Why Database Costs Are Hard to Optimize
Unlike EC2 compute — which you can terminate and replace — databases hold persistent state. You cannot just switch instance types without a maintenance window, and getting it wrong means customer-facing downtime. This caution leads most teams to over-provision databases and never touch them once they are running. The result: databases running at 10-15% CPU utilization on expensive db.r6g.4xlarge instances.
The good news: RDS and Aurora have gotten better at online modifications. Many right-sizing operations can be done with minimal downtime using blue-green deployments, read replica promotion, or Aurora's online resize capability.

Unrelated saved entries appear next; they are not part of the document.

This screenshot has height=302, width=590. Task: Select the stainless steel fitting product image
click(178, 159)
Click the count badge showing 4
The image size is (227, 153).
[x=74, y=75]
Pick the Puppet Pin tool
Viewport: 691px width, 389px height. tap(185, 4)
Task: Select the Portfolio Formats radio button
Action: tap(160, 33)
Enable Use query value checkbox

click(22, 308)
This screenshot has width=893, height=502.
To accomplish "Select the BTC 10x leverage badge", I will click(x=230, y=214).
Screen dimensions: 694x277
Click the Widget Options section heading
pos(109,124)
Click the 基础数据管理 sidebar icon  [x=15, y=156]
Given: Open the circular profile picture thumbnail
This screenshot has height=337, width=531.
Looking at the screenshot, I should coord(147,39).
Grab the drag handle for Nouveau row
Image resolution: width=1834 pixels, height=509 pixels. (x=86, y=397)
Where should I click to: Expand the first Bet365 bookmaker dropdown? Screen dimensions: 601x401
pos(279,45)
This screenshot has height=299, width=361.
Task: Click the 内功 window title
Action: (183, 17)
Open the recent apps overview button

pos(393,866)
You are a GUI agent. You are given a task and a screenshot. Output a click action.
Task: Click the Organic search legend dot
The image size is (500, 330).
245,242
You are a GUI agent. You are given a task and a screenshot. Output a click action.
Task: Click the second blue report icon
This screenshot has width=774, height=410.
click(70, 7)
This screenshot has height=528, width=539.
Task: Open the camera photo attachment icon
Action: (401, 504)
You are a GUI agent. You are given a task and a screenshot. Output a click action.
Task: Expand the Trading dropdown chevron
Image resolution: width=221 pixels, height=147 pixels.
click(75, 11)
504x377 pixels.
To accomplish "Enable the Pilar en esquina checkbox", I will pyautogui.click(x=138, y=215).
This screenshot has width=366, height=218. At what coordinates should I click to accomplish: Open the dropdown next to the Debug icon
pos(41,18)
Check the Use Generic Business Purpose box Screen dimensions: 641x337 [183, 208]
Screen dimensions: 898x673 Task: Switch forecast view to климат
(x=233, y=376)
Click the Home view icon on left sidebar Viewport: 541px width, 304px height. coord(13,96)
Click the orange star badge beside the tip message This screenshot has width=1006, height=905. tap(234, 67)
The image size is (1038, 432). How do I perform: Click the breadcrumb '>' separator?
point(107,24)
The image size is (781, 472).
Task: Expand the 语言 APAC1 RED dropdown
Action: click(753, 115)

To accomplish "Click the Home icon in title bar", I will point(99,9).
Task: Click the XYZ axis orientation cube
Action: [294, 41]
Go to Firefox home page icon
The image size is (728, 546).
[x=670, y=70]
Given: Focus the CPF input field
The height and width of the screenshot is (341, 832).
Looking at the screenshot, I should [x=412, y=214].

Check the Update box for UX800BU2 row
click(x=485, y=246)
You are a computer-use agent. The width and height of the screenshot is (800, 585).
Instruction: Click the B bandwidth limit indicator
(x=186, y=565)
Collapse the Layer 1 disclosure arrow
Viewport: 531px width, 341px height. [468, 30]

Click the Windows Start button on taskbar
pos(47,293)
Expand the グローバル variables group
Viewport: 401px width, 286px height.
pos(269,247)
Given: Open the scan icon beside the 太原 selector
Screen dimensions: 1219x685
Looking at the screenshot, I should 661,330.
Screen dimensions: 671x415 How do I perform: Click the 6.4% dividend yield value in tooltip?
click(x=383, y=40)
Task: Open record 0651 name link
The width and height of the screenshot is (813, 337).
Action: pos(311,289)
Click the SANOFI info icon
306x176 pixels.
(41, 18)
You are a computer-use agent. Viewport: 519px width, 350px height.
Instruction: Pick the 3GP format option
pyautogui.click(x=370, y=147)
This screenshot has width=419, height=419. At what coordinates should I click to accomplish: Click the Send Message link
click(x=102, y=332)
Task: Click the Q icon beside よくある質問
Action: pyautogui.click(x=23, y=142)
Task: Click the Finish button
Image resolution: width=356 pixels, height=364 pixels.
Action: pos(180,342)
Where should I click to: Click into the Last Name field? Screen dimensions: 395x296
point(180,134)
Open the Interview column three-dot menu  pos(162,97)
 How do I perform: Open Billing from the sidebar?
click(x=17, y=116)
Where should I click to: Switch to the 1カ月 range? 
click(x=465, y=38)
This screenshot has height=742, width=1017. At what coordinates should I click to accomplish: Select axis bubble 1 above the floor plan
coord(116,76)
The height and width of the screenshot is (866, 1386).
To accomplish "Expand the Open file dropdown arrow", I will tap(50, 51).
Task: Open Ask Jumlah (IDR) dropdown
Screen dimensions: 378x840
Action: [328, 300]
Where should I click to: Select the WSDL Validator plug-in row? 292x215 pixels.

Audit Your Current Database Utilization
# Get CPU utilization for all RDS instances in last 30 days
aws cloudwatch get-metric-statistics --namespace AWS/RDS --metric-name CPUUtilization --dimensions Name=DBInstanceIdentifier,Value=my-postgres-db --start-time 2026-02-10T00:00:00Z --end-time 2026-03-10T00:00:00Z --period 86400 --statistics Average Maximum --output table
# Check FreeableMemory — how much RAM is unused
aws cloudwatch get-metric-statistics --namespace AWS/RDS --metric-name FreeableMemory --dimensions Name=DBInstanceIdentifier,Value=my-postgres-db --start-time 2026-02-10T00:00:00Z --end-time 2026-03-10T00:00:00Z --period 86400 --statistics Average Minimum --output table
# Key metrics to gather:
# CPUUtilization: if avg < 20%, strong right-size candidate
# FreeableMemory: if consistently > 50% of total, too much RAM
# DatabaseConnections: if well under max_connections, smaller instance fine
# ReadIOPS / WriteIOPS: if well under provisioned, over-provisioned storage
# ReplicaLag: if replica lag exists, primary is probably correctly sized
-- Query from inside PostgreSQL to understand actual load
-- Run on your RDS instance
-- Top slow queries
SELECT
query,
calls,
total_exec_time / calls AS avg_time_ms,
rows / calls AS avg_rows,
stddev_exec_time AS stddev_ms
FROM pg_stat_statements
ORDER BY total_exec_time DESC
LIMIT 20;
-- Connection pool usage
SELECT
count(*) as total_connections,
count(*) FILTER (WHERE state = 'active') as active,
count(*) FILTER (WHERE state = 'idle') as idle,
count(*) FILTER (WHERE state = 'idle in transaction') as idle_in_tx
FROM pg_stat_activity;
-- Database sizes
SELECT
datname,
pg_size_pretty(pg_database_size(datname)) as size
FROM pg_database
ORDER BY pg_database_size(datname) DESC;
-- Table bloat check (may need pg_bloat_check extension)
SELECT
schemaname,
tablename,
pg_size_pretty(pg_total_relation_size(schemaname||'.'||tablename)) as total_size,
pg_size_pretty(pg_relation_size(schemaname||'.'||tablename)) as table_size
FROM pg_tables
WHERE schemaname = 'public'
ORDER BY pg_total_relation_size(schemaname||'.'||tablename) DESC
LIMIT 20;
Right-Sizing Decision Matrix
Decision framework based on CloudWatch metrics:
CPU avg < 10%, Memory freeable > 60%:
Action: Downsize 2 tiers (e.g., r6g.4xlarge → r6g.xlarge)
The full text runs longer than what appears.